De nombreuses preuves archéologiques suggèrent que les humains consomment du cannabis depuis des milliers d’années, mais jusqu’à relativement récemment, il ne se présentait que sous quelques formes. Extraits de la plante Cannabis sativa, souvent appelées marijuana, sont utilisées depuis longtemps dans les thés, les huiles et les formes concentrées comme le haschisch et le charas, qui sont des résines condensées de la plante. Bien sûr, la façon la plus populaire de consommer du cannabis, encore aujourd’hui, est de fumer les fleurs séchées de la plante.
Mais de nos jours, il n’y a pas de fin aux différentes façons d’ingérer du cannabis. Il se présente sous forme de stylos vaporisateurs, de vaporisateurs nasaux, de comprimés sublinguaux solubles, de suppositoires rectaux ou vaginaux, de crèmes pour la peau et bien plus encore. Les huiles et teintures de cannabis peuvent être concentrées dans des produits comestibles, comme des bonbons, du chocolat ou des boissons gazeuses. La gamme de produits comestibles à base de cannabis est aussi vaste que la sélection de n’importe quel dépanneur : il y a des barres de chocolat de toutes formes et tailles, des bonbons durs, des sodas, des biscuits, des pâtisseries, et plus encore.
Les bonbons infusés au cannabis sont un moyen particulièrement populaire de se défoncer. Mais l’existence de tant de bonbons infusés au cannabis s’est traduite par une forte augmentation du nombre d’enfants qui mangent accidentellement ces aliments. Un tout-petit défoncé peut être une expérience effrayante, nécessitant parfois un voyage aux urgences, même si heureusement, de telles surdoses sont rarement, voire jamais, mortelles.
Une étude publiée début janvier dans la revue Pediatrics a révélé une augmentation alarmante du nombre d’enfants mangeant des bonbons au cannabis. Un trio de médecins du département de médecine d’urgence du Rush University Medical Center de Chicago a examiné les données du National Poison Data System concernant les enfants de moins de six ans qui ont été exposés à des produits comestibles à base de cannabis entre 2017 et 2021.

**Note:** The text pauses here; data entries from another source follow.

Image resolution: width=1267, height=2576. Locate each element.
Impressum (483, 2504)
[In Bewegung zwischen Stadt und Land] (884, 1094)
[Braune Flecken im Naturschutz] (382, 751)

Il y a eu un peu plus de 7 000 expositions au cours de cette période, mais seulement environ 200 en 2017 et plus de 3 000 en 2021, soit une augmentation de 1 375 %. Plus de 90% des cas sont survenus à domicile et environ 14% (973 cas) ont été résolus sans avoir besoin d’un établissement de santé. Et bien que seulement 2,2 % (155 cas) soient qualifiés de cas « à effet majeur », pour les cas les plus graves, cela pourrait impliquer une fréquence cardiaque rapide, des vomissements, des convulsions, voire le coma dans quelques cas. Aucun décès n’a été signalé.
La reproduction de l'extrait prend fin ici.